The 2018 Housing Market: Here’s What to Expect
Although spring weather in some parts of the U.S. is notoriously unreliable, there is one thing homebuyers can count on — spring is prime house hunting season.
So, what’s in store for the 2018 housing market? Here’s an overview of what buyers and sellers can expect in the coming year.
It’s Still a Seller’s Market in Most Parts of the U.S.
The general post-recessionary trend continues. Historically low inventory in most regions of the country, including the state of California, will make it difficult for buyers to find properties, particularly in popular urban areas.
There are two basic reasons inventory remains low.
● First, new home construction has yet to outpace demand. Until that happens, buyers will continue to compete for scarce housing resources and contend with rising home prices.
● Second, homeowners continue to find themselves financially strapped. Although the economy has improved, wages remain stagnant, and 1 out of 3 Americans has no savings. Thus, people are postponing retirement and staying put despite the increase in property values.
To make themselves competitive, buyers will need to continue to perform due diligence. They must have their financing in order and find a real estate agent who knows the ins and outs of the local market.
You’ll Have to Look to the Suburbs for Bargains
Buyers will need to shop outside main metropolitan areas to find affordable housing, and they must be willing to commute to work. In “The Best Places for Young Families in California,” Andrew Wang points out that smaller suburbs score higher in overall livability.
Meanwhile, in urban areas, the trend in new housing continues to be mixed-use community builds that combine commercial and residential properties — and ever-smaller living spaces.
Eyes Are on the Millennial Buyer
One thing analysts are keeping a close eye on in 2018 is the millennial buyer. Millennials have contributed to a slow-down in sales volume over the past few years due to their reluctance to become homebuyers.

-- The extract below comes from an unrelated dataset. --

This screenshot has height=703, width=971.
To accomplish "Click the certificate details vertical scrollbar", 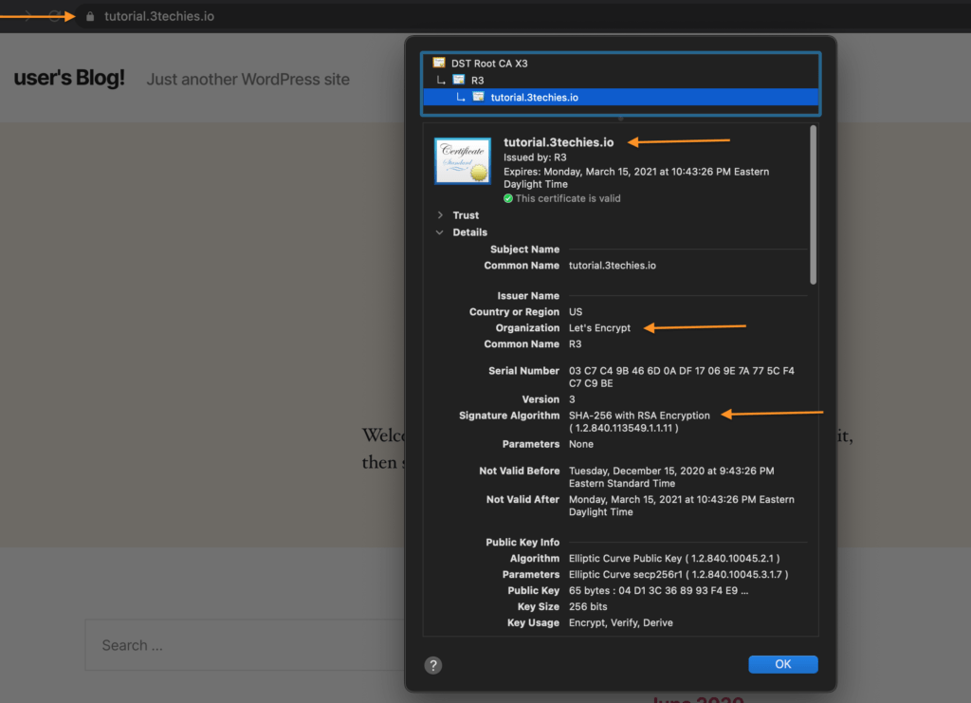I will 812,204.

Despite the advice of people like self-made millionaire David Bach, homeownership among millennials lags behind other age groups. Young professionals prefer to rent in densely populated urban centers, tolerating high rent and smaller spaces for accessibility to work and play.
A reason for their reluctance to become homeowners, may be that many millennials postpone starting a family. Others are overwhelmed by the amount of student loan debt they carry and find it difficult to set enough aside to make an initial down payment.